(YOUR TASK):
What lines below contain the string "magnifier"? List them all.
- - -
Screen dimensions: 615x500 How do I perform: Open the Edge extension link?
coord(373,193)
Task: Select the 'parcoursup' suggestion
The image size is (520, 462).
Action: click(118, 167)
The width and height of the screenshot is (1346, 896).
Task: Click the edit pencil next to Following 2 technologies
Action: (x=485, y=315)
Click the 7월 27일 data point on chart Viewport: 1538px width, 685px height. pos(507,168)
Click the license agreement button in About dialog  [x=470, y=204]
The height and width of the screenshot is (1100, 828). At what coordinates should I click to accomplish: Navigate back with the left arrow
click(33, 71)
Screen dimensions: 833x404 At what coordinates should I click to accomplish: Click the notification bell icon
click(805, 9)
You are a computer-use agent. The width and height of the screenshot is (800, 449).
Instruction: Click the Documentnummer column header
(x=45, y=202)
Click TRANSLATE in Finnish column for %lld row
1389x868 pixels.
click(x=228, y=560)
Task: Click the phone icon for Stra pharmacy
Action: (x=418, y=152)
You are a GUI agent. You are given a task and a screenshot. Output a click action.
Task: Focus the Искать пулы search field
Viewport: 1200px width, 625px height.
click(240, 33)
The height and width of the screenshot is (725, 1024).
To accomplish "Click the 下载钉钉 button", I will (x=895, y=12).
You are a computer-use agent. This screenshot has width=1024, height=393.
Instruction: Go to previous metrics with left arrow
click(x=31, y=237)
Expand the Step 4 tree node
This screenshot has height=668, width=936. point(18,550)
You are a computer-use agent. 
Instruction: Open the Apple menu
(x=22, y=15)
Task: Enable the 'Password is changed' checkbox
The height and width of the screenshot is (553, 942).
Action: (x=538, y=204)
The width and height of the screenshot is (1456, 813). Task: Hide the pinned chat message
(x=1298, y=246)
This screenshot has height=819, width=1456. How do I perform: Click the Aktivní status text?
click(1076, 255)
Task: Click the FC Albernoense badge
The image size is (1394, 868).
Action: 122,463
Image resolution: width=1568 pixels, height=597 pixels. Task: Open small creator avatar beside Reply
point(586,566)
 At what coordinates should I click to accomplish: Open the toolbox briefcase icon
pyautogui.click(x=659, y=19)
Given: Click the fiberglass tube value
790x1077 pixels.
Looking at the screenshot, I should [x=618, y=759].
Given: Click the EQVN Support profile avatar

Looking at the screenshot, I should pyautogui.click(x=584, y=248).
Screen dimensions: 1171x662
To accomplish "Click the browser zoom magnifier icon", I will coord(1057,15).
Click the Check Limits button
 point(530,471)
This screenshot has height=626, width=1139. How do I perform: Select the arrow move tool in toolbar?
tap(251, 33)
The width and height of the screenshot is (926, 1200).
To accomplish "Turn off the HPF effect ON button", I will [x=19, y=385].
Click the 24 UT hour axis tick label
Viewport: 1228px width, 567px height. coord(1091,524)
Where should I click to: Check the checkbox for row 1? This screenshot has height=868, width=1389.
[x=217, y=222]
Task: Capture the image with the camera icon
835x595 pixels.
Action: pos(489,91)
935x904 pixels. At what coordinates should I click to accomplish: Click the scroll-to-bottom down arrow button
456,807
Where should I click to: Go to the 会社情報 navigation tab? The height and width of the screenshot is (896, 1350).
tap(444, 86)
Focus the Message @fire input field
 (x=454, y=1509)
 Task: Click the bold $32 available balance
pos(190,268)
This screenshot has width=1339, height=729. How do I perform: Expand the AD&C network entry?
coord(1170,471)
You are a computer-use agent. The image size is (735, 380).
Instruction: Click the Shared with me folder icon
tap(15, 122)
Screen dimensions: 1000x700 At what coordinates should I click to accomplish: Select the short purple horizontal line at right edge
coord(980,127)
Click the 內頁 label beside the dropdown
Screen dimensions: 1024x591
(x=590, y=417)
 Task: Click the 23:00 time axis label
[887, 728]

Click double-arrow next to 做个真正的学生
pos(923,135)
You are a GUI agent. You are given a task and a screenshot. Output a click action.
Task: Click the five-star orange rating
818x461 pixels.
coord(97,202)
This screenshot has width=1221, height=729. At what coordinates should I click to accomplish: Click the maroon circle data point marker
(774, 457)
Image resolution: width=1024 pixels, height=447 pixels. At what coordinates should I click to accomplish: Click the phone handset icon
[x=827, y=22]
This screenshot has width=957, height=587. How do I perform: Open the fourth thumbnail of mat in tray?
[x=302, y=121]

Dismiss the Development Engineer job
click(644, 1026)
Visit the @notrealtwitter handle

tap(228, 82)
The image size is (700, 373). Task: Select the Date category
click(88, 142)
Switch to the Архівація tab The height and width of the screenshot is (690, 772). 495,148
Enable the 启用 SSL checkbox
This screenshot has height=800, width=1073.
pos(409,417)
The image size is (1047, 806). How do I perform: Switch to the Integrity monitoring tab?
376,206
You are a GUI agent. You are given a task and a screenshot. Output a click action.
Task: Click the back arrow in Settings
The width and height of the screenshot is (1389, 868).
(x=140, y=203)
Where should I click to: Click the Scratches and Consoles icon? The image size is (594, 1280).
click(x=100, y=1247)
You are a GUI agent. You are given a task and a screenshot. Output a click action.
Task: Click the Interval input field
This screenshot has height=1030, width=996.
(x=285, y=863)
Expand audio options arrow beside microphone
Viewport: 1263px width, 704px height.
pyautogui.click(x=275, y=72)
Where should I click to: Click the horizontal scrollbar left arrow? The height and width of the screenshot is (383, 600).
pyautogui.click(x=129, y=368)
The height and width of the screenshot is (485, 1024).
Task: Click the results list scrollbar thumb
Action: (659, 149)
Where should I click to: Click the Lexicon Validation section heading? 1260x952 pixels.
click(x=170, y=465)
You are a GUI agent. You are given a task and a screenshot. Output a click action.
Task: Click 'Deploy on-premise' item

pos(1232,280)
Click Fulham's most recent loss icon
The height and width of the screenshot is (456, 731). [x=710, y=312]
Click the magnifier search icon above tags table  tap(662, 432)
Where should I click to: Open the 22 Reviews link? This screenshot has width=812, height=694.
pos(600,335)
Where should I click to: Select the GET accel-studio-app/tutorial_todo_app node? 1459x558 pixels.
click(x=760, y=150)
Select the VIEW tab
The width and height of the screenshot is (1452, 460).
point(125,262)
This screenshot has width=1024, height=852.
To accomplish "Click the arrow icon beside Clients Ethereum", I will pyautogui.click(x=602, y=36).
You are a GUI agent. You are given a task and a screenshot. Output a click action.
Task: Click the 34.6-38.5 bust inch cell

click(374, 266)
- - -
(RESULT OF THIS TASK):
To accomplish "Click the browser zoom magnifier icon", I will coord(1057,15).
Click the magnifier search icon above tags table  tap(662, 432)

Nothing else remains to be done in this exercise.